▶ [Texto de leitura]:
O Cardeal Agostino Casaroli, Secretário de Estado da Santa Sé sob o pontificado de Paulo VI e condutor dessa política, declarou em 1974, quando esteve em Cuba, que os católicos desse país se consideravam felizes sob o regime ali vigente. Era uma maneira clara de indicar que tal política visava a “queda das barreiras ideológicas” entre Igreja e comunismo*.
Essa distensão dos católicos face ao comunismo se desenvolvia em duas frentes. A frente propriamente diplomática — indicada pela palavra Ostpolitik — e a frente pastoral, expressa, no Concílio Vaticano II, pela Constituição Pastoral sobre a Igreja no mundo deste tempo, mais conhecida pelas suas palavras iniciais Gaudium et spes, à qual já nos referimos (cfr. 5ª Pergunta). Por deste tempo entenda-se o mundo moderno, pois a Exposição introdutória desse documento é intitulada precisamente Da condição do homem no mundo hodierno.

▶ [O que fazer]:
Reproduza, sem alterações, o trecho do texto sobre a Ostpolitik entre "O Cardeal Agostino" e "no mundo hodierno.", inclusive. O material que vem em seguida é independente do texto sobre a Ostpolitik.

▶ [Seção de dados]:
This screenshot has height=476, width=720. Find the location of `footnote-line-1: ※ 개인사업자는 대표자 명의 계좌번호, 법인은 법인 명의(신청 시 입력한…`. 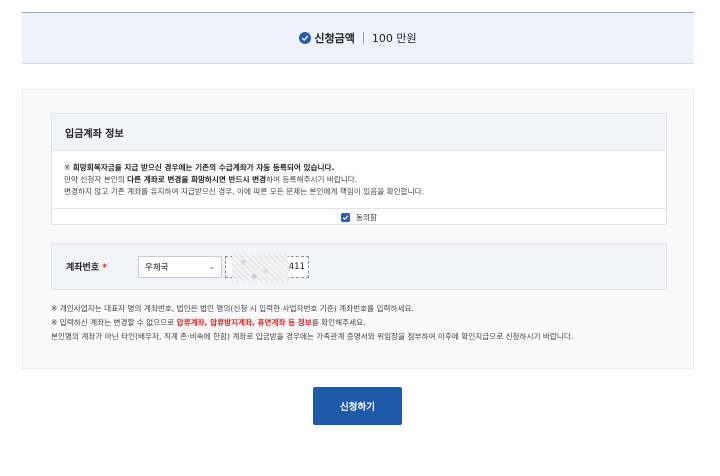

footnote-line-1: ※ 개인사업자는 대표자 명의 계좌번호, 법인은 법인 명의(신청 시 입력한… is located at coordinates (232, 308).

▶ [Espaço de resposta]:
O Cardeal Agostino Casaroli, Secretário de Estado da Santa Sé sob o pontificado de Paulo VI e condutor dessa política, declarou em 1974, quando esteve em Cuba, que os católicos desse país se consideravam felizes sob o regime ali vigente. Era uma maneira clara de indicar que tal política visava a “queda das barreiras ideológicas” entre Igreja e comunismo*.
Essa distensão dos católicos face ao comunismo se desenvolvia em duas frentes. A frente propriamente diplomática — indicada pela palavra Ostpolitik — e a frente pastoral, expressa, no Concílio Vaticano II, pela Constituição Pastoral sobre a Igreja no mundo deste tempo, mais conhecida pelas suas palavras iniciais Gaudium et spes, à qual já nos referimos (cfr. 5ª Pergunta). Por deste tempo entenda-se o mundo moderno, pois a Exposição introdutória desse documento é intitulada precisamente Da condição do homem no mundo hodierno.